I am experimenting with AI and specifically character recognition. I saw that one of the best algorithms is OCR and Google's implementation in Tesseract seems like the best open source solution right now.
So, I got some images and tried to apply Tesseract to them using python, the image in this case is a license plate so I wont show the original image, but after some preprocessing I end up with this:
It seems like a pretty simple image to get text from but I always get 624830, so the 830 is fine but 624 should be GZX.
This is my code:
import pytesseract
import cv2
# Opening the image
img = cv2.imread("plate.jpg")
# Preprocess (Better performance)
w,h,_ = img.shape
img = cv2.resize(img, (w*2,h*2))
img = cv2.cvtColor(img,cv2.COLOR_BGR2GRAY)
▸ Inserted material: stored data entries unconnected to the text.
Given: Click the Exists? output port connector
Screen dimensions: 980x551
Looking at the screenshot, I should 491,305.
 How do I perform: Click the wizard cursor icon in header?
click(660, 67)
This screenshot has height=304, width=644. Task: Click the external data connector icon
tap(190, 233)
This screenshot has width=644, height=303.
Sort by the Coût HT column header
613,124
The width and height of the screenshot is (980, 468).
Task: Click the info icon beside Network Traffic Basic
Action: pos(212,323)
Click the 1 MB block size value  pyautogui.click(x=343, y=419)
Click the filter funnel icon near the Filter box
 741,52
img = cv2.medianBlur(img,5)
img = cv2.threshold(img,0,255, cv2.THRESH_BINARY+cv2.THRESH_OTSU)[1]
# Get a slice of the image with just the text to improve performance
box = []
data = pytesseract.image_to_data(img, config=r'--oem 3', output_type=pytesseract.Output.DICT)
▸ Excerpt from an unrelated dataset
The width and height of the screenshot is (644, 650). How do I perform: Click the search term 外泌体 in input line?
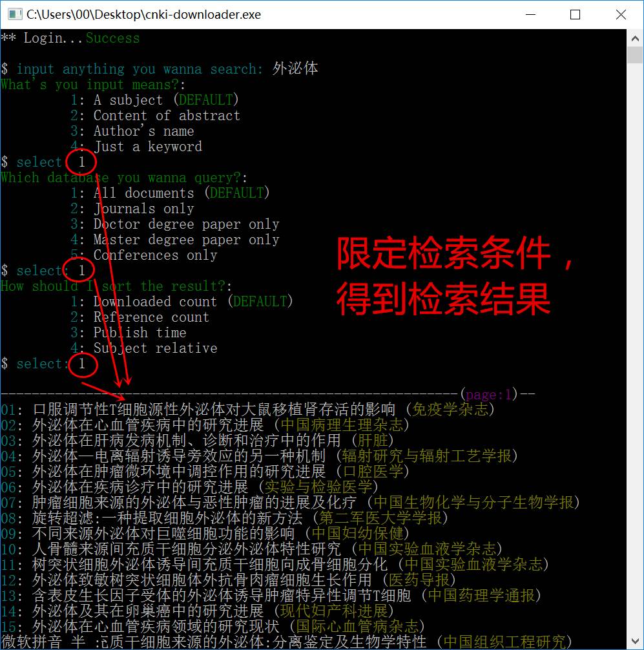(295, 68)
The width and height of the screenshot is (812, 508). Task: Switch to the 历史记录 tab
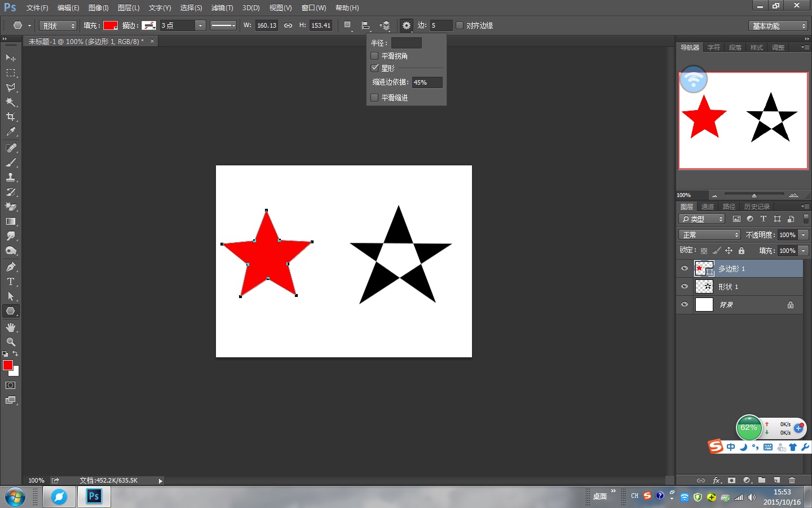coord(756,207)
n_boxes = len(data['level'])
for i in range(n_boxes):
(x, y, w, h) = (data['left'][i], data['top'][i], data['width'][i], data['height'][i])
if int(data['conf'][i]) > 0:
box.append((x, y, x + w, y + h))
h, w = img.shape
for box in box:
x_min, y_min, x_max, y_max = box
# Add some padding ensuring we do not get out of the image
x_min_pad = max(0, x_min - 5)
y_min_pad = max(0, y_min - 5)
x_max_pad = min(w, x_max + 5)
y_max_pad = min(h, y_max + 5)
# Get the slice
slice = img[y_min_pad:y_max_pad, x_min_pad:x_max_pad]
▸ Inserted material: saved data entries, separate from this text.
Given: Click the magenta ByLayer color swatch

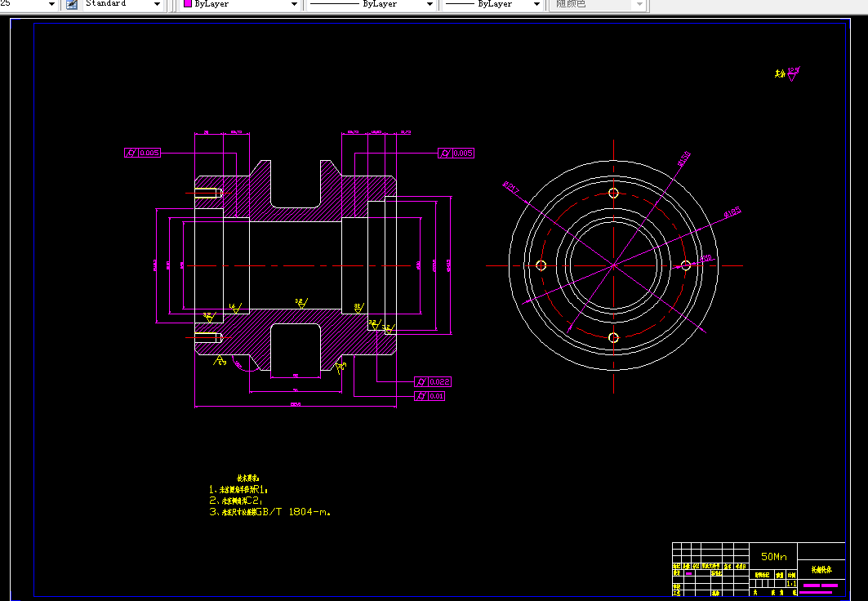Looking at the screenshot, I should (188, 4).
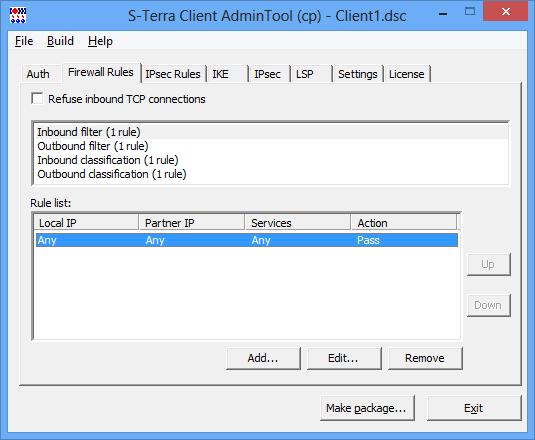Switch to the IPsec Rules tab

tap(173, 74)
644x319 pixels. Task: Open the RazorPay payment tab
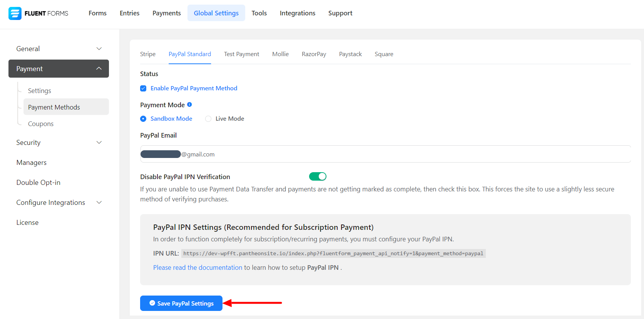point(314,54)
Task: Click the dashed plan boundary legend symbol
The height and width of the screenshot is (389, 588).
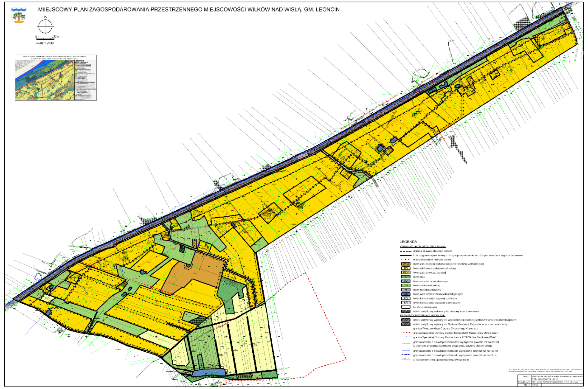Action: [405, 251]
# Inference with LSTM on the slice
print(pytesseract.image_to_string(slice, config='--psm 8 --oem 3'))
All the preprocessing done was tested so I know that it does actually improve performance, if I remove it does not even detect the numbers right.
image_to_stringconfiguration ? this post stackoverflow.com/a/60161328/22258429 suggest using different parameters and manage to achieve accurate results.